--- LISTED RECORDS Enclosed Below ---

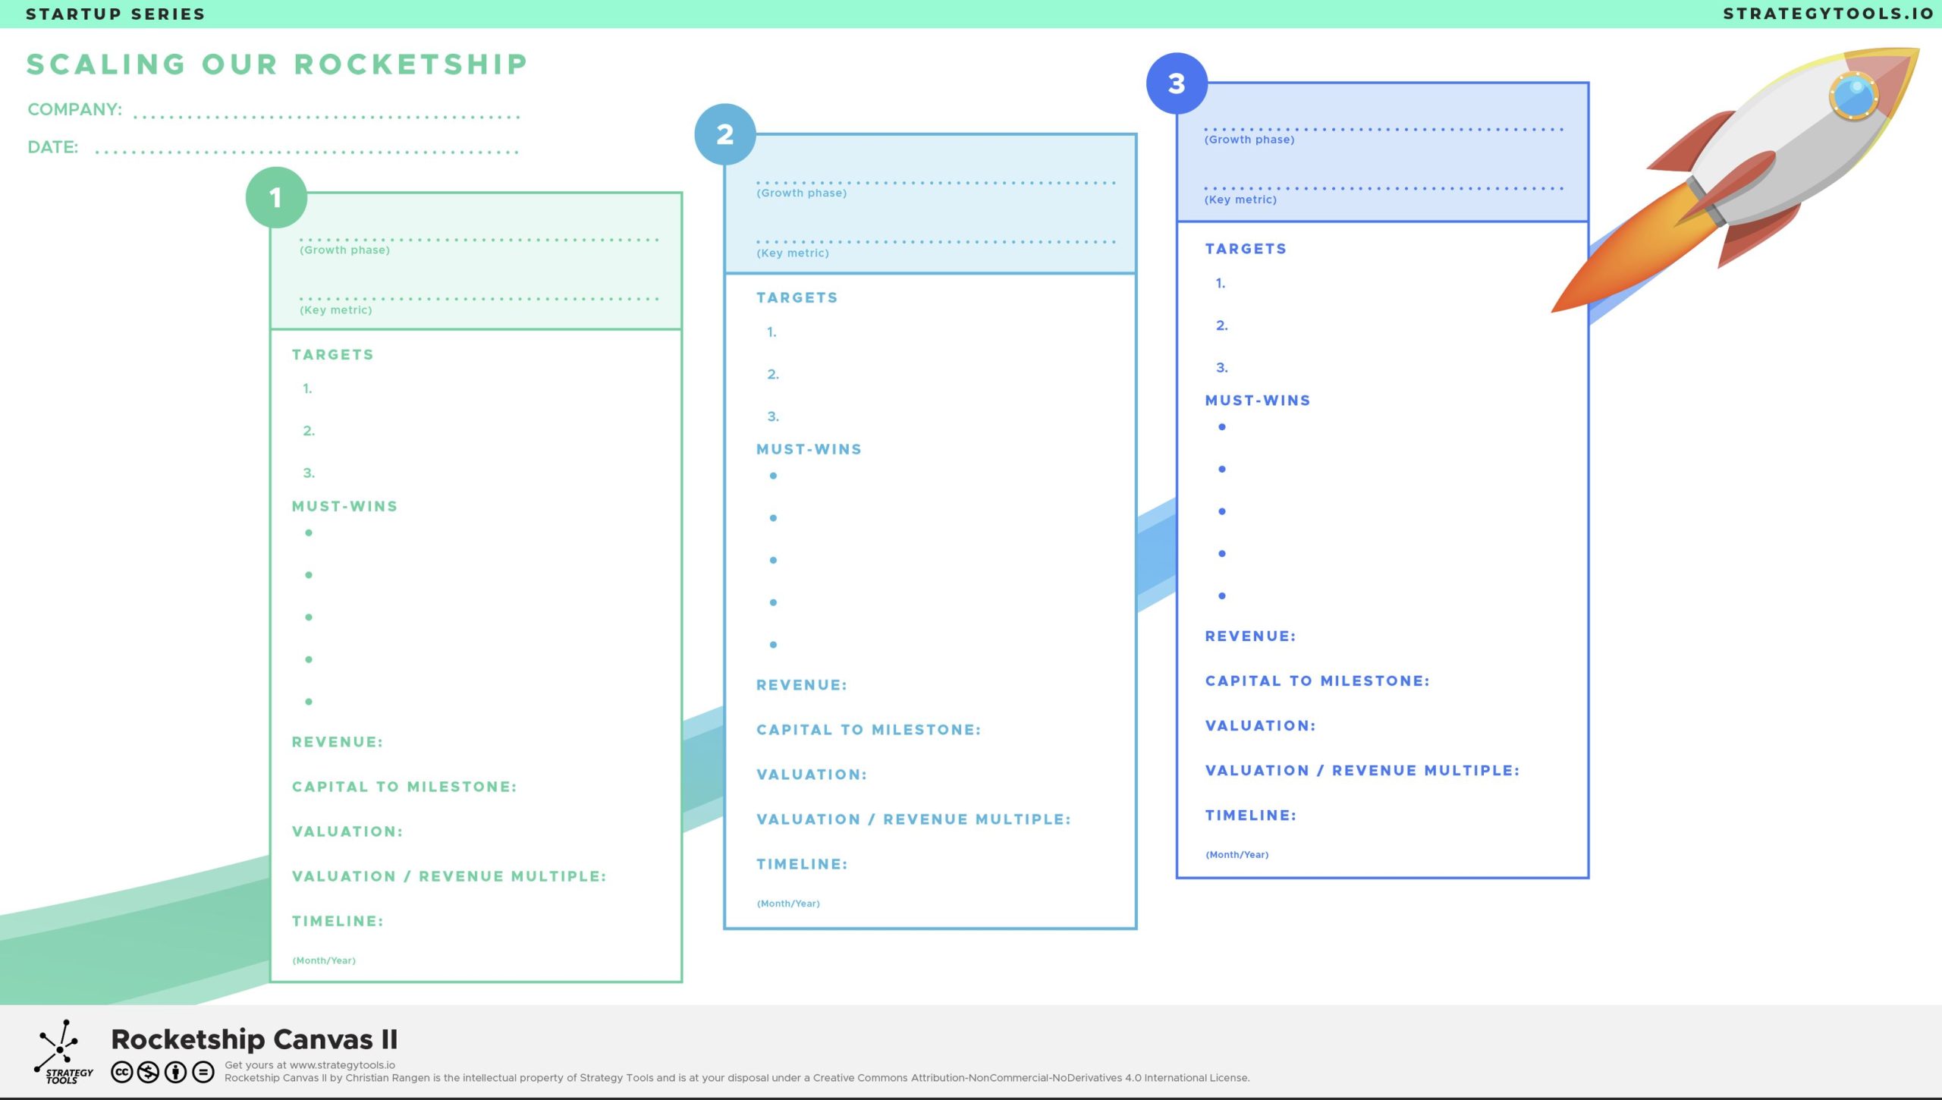Image resolution: width=1942 pixels, height=1100 pixels.
Task: Click the Attribution person license icon
Action: (x=175, y=1072)
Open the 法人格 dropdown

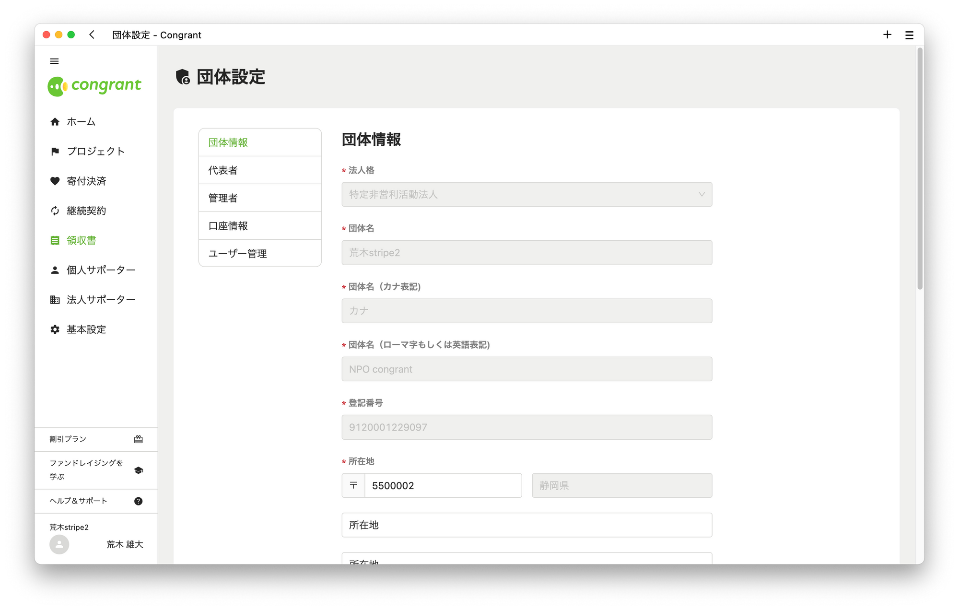coord(526,195)
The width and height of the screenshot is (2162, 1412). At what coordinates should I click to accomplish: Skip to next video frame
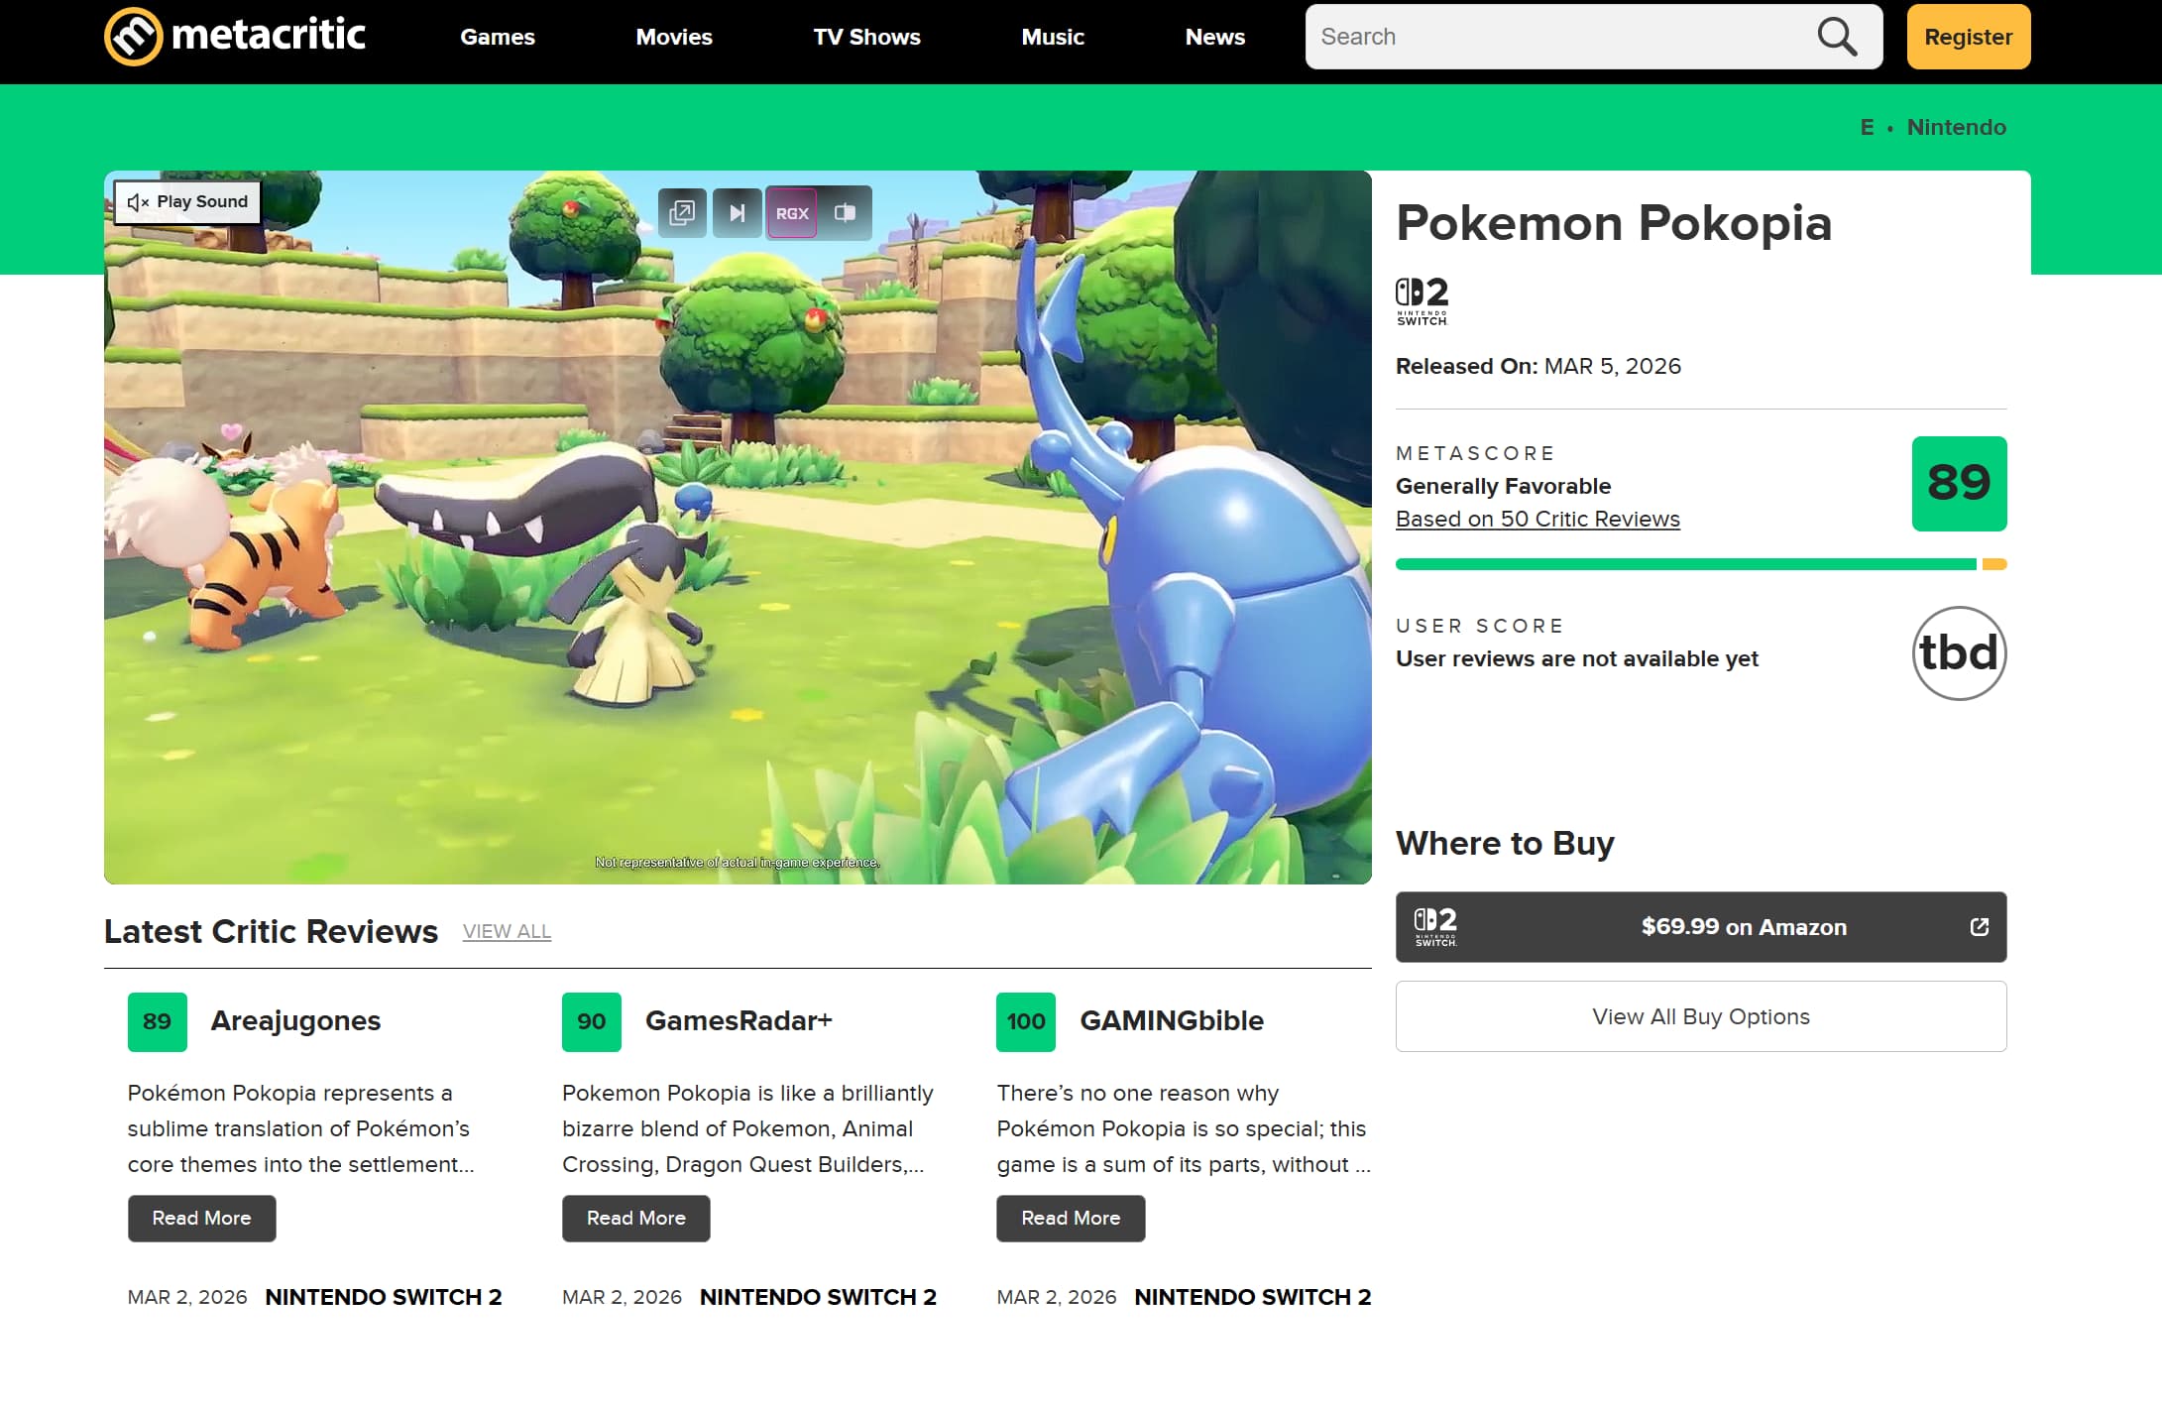coord(737,212)
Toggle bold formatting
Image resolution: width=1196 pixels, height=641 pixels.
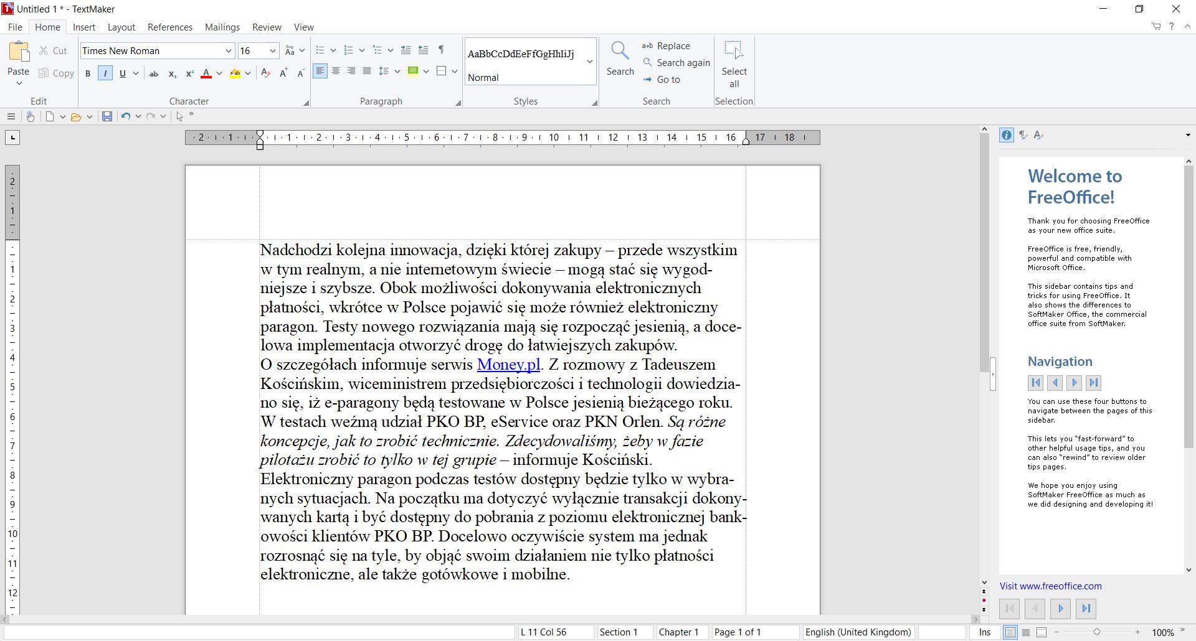coord(88,73)
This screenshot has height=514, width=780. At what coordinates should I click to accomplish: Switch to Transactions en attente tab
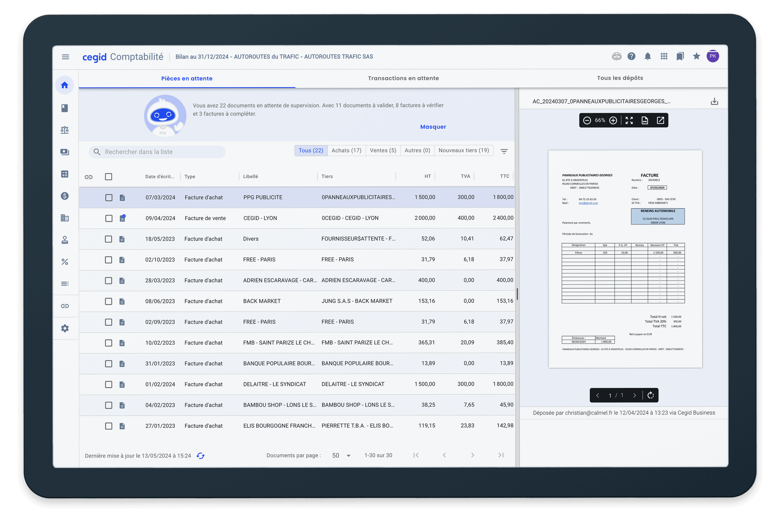point(403,78)
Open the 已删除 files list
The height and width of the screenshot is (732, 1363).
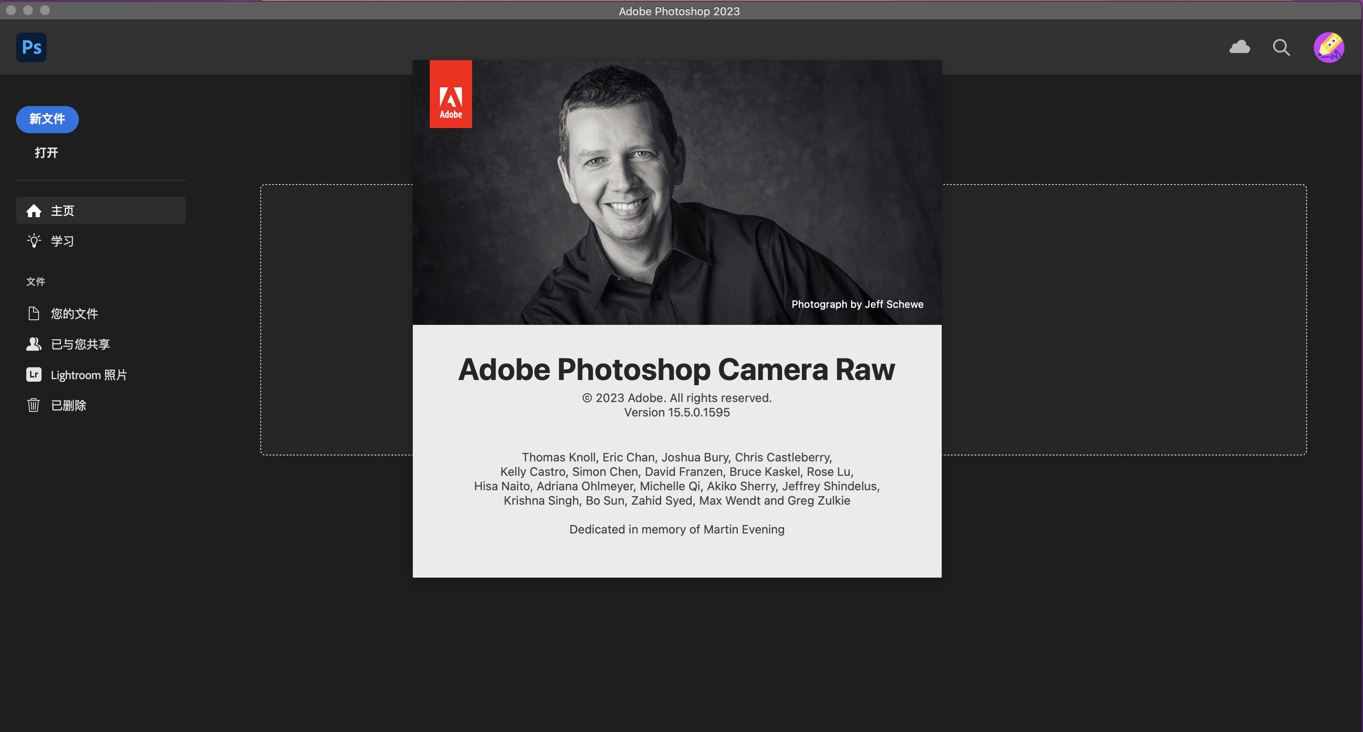click(x=68, y=405)

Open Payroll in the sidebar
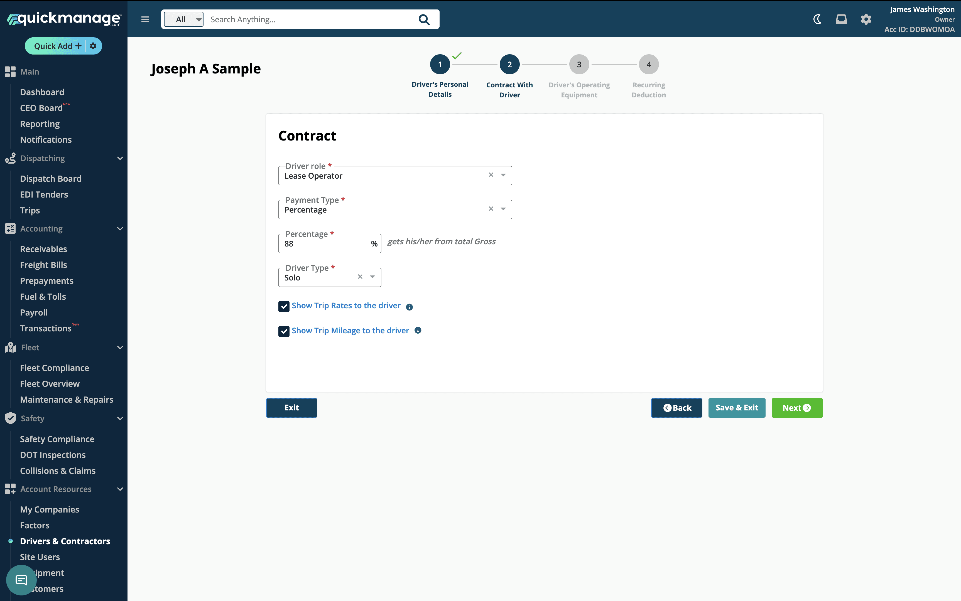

--- End of Enclosed LISTED RECORDS ---

■ WORK ORDER
Only the lines from the line with "Toggle bold formatting" through the end of the records belong in your copy. Repeat them exactly, without pictures.

■ SOLUTION TO THIS EXERCISE
Toggle bold formatting
Image resolution: width=1196 pixels, height=641 pixels.
coord(88,73)
This screenshot has height=514, width=780. At what coordinates should I click to accomplish: Switch to Transactions en attente tab
point(403,78)
Open the 已删除 files list
The height and width of the screenshot is (732, 1363).
click(x=68, y=405)

Open Payroll in the sidebar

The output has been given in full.